La lluvia que nos había sorprendido la primera noche en el paraje fronterizo de El León, no impidió que el pichicho durmiera acurrucado junto a nuestra carpa. Y fue todo una señal; nos dio la certeza de que nos iba a seguir a donde y como fuera. Lo aceptamos. Soy de los que sostienen que un animal trae menos disgustos que un ser humano.
Con el correr de los días fuimos descubriendo detalles interesantes en el comportamiento de nuestro flamante compañero de ruta. Ya habíamos tenido una primera pista sobre su identidad gracias a un lugareño que nos cruzó de manera casual en la frontera. "¡¡Es 'el Moreno'!!", había exclamado con asombro y entusiasmo al ver al perro. Según le alcanzamos a entender, se refería a un animal que se había esfumado misteriosamente tiempo atrás. Nada más que eso. O nada menos.
"El Moreno" era un dechado de educación. Jamás se atrevía a tocar nuestra comida durante la ceremonia del almuerzo o la cena. El tipo permanecía en un segundo plano observándonos y sólo lo hacía al recibir la autorización. Y no le hacía asco a nada.
Tampoco entraba a lugares cerrados. Toda vez que ingresábamos a alguna vivienda, nuestro amigo de cuatro patas aguardaba silencioso y obediente en la puerta. Por las noches se apostaba a los pies de la carpa y de día velaba por nuestra seguridad y nuestras pertenencias. Como en aquella oportunidad en la que echó a mordiscones en la cola a un chanchito que amenazaba con hincarle el diente a una bolsa con comida.
Su método de marcha era curioso. Por momentos caminaba junto a Casi, por momentos junto a mí, y finalmente se arrimaba a Gaby. Y nos observaba. Como si estuviese analizando nuestros estados de ánimo. Como si nos fuese custodiando un rato a cada uno o hubiese sido entrenado para escoltar rebaños, aunque en este caso se tratase de humanos. En una ocasión, tras olfatear algo raro en el aire, desapareció en un oscuro y cerrado cañaveral. Escuchamos una especie de escaramuza, y al instante vimos salir de la espesura a un asustado pudú(1), seguido detrás por el inefable y combativo Moreno. Las vacas, que cada tanto nos obstruían la senda, también eran víctimas de la severidad de nuestro perro. En una de sus ruidosas "apretadas" para despejarnos la ruta sucedió algo gracioso. Una de las vacas se le retobó, y en una repentina inversión de roles comenzó a correrlo a él. La escena de los dos animales girando alocadamente alrededor de un árbol, sin saber quién perseguía a quién, hubiese encajado de perillas en algún film de Mel Brooks. "Se me complicó", habría pensado con susto el pobre Moreno.

★ ★ ★

◆ **Serie de ejercicios**
A) Duplica el fragmento del relato sobre el Moreno que empieza en las palabras "La lluvia que" y termina después de "un ser humano.".
B) Responde estas preguntas sobre el relato sobre el Moreno:
(i) ¿En qué paraje los sorprendió la lluvia la primera noche?
(ii) ¿Qué animal echó el Moreno a mordiscones en la cola por amenazar una bolsa con comida?
(iii) ¿Qué animal salió asustado del cañaveral seguido por el Moreno?
C) Retoma el relato sobre el Moreno y continúalo a partir de su última frase, por favor.
El material no hace falta para resolver nada de esto.

◆ **Segmento de datos**
★ ★ ★

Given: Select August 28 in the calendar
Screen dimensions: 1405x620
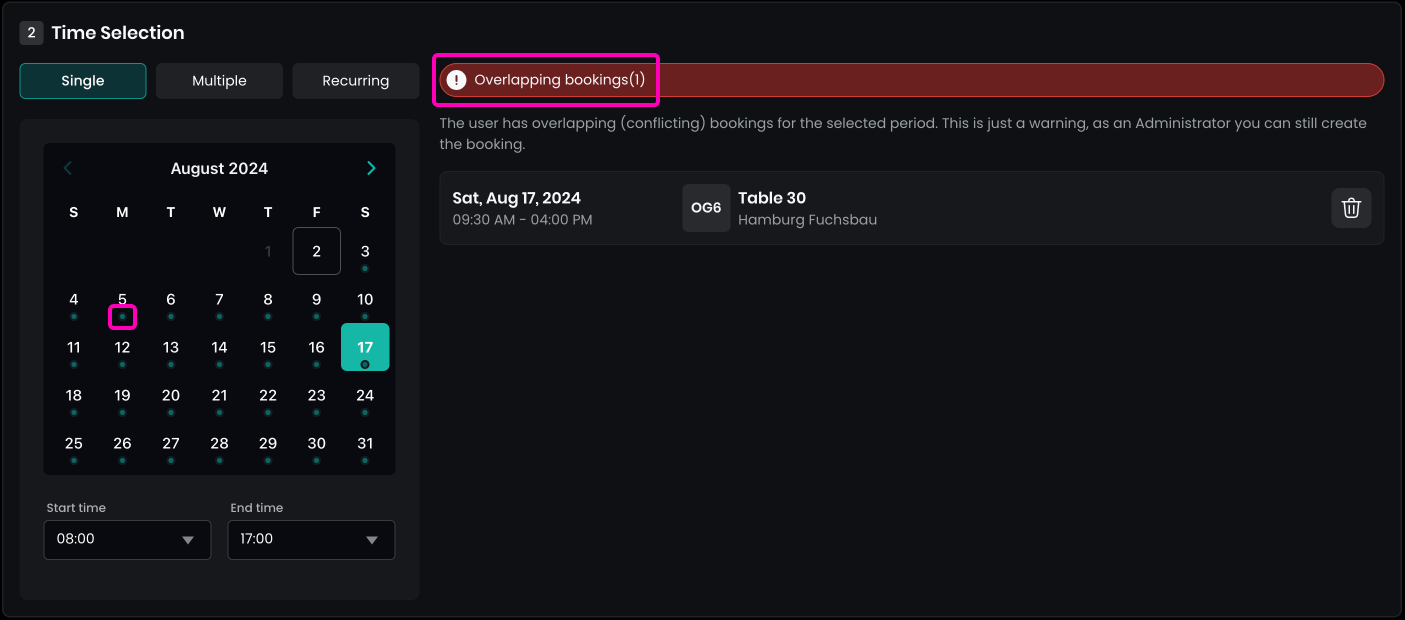Looking at the screenshot, I should (219, 443).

★ ★ ★

◆ **Respuestas en orden**
A)
La lluvia que nos había sorprendido la primera noche en el paraje fronterizo de El León, no impidió que el pichicho durmiera acurrucado junto a nuestra carpa. Y fue todo una señal; nos dio la certeza de que nos iba a seguir a donde y como fuera. Lo aceptamos. Soy de los que sostienen que un animal trae menos disgustos que un ser humano.

B)
(i) En el paraje fronterizo de El León.
(ii) Un chanchito.
(iii) Un pudú.

C)
Pero lo más conmovedor sucedió el día en que decidimos visitar la orilla sur del caudaloso y encajonado río Manso. Conmovedor en serio. El sistema para cruzar el río tenía algo de ejercicio acrobático y parque de diversiones: debíamos treparnos a una especie de canasta-cablecarril para dos personas, suspendida a unos cuantos metros de la superficie del agua e impulsada por uno mismo gracias a una palanca de hierro. El curioso aparato no funcionaba sin un cristiano arriba, de manera que debíamos cruzar dos y volver uno a buscar al tercero. Y que no se cayera al agua la palanca porque había que llamar de urgencia a Gendarmería o a Carabineros. Lo cierto es que el fiel Moreno, al ver angustiado que nos mudábamos a la margen opuesta sin él -era riesgoso para el perro y para nosotros-, se largó barranca abajo abriéndose paso entre las cañas, y con gran decisión se jugó a cruzar el río. Mientras pendulábamos del cable, veíamos azorados cómo ganaba la otra orilla a brazada limpia a pesar de la corriente. La garganta se nos estrechó en un nudo, y creo que nos obligó replantear seriamente el significado que hasta ese momento tenía para nosotros la palabra amistad.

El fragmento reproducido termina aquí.